Dead Leaves is an unsubtle exercise in esoteric filmmaking. Hiroyuki Imaishi, the director, wants us to believe that there is something significant underneath his colorful veneer, but really, there isn't. Things happen. People die. Guns are fired. Procreation occurs. None of it actually matters. The setting isn't important, the characters are useless, the only reason this movie exists is to demonstrate how fast, how insane, and how pointless a fantastically animated movie can be.

Don't get me wrong. While I might be suggesting that scribbling with a handful of crayons has the same impact as this OVA, I'm not suggesting everyone will hate it. After all, Dead Leaves is action-packed, exciting, frenetic; the pacing never takes even a second to catch its breath. Within the first five minutes alone, dozens of police officers are slaughtered, skulls are crushed, windshields are smashed, and a T.V. head-ed man along with a red-eyed woman are transported to the moon. If that strikes you as stupid, I couldn't agree more.

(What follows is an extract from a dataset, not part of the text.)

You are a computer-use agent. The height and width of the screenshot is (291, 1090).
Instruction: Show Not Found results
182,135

But wait, let me explain that just a little bit.

Dead Leaves is about two people. One of them is Pandy, a cold-blooded, self-possessed, femme fatale with a hatchet man's crazed agenda. The second is Retro, a man with a T.V. head and a never-ending supply of spunk and stupid. The movie opens as these two misfits awake in a barren utilitarian landscape, naked, and with no memory. Oddly, they both brush off the situation comfortably, and decide it would be a great idea to rampage a city for a pair of clothes. Before we have any idea what's going on, they kill a man, steal a car, and race through the city on a high-speed chase with an army of identical looking policemen hot on their trail. After senselessly obliterating half the police force on the planet Earth, they are captured, accused, convicted and shipped off to the moon to serve their sentence in a beyond the max of maximum-security prisons. In this prison, for the next forty-five minutes, we witness a variety of situations that ultimately amount to little more than dead bodies and empty casings. At least it's not any longer.

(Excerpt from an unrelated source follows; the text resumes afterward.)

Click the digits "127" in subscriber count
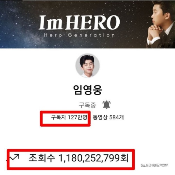The image size is (175, 175). coord(72,117)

Dead Leaves bolts through the entire remaining duration, inexplicably recounting a mass prison uprising amidst a slew of random cartoon violence. Meanwhile, we are constantly wondering: Who are these people? How did they lose their memory? To be completely honest, none of this ends up being of consequence because the fact of the matter is, for better or worse, Dead Leaves does not care who its characters are. Everything in this movie is expendable. I don't know if that was actually the intent behind all of this madness, however the result is a story, a plot, and a cast that really are only included because they have to be. I think if Imaishi had a choice, he'd have formatted this OVA to be a fifty minute fight scene in an outer space bathroom where everyone is naked, horny, half robot, deformed, and pregnant. It would be like an orgy of pre-pubescent fantasies.

Normally, this empty, vacant, devoid, skeleton of a movie would bother me endlessly. But it doesn't--at least not that much. The continuous stream of hyperactive assaults on my senses kept me focused on the screen long enough to forget, intermittently, that I was actually watching next to nothing. I don't know what it was... it might have been the explosive bits of destruction, the rivers of blood, it might have even been the anal pump, or maybe the thirty-minute conception to death of a baby (yeah, insane). I'm not entirely sure. All that I know is, something about this incredibly bloody, crude, immature movie kept me interested long enough to sit through it and, thankfully, maintain my sanity.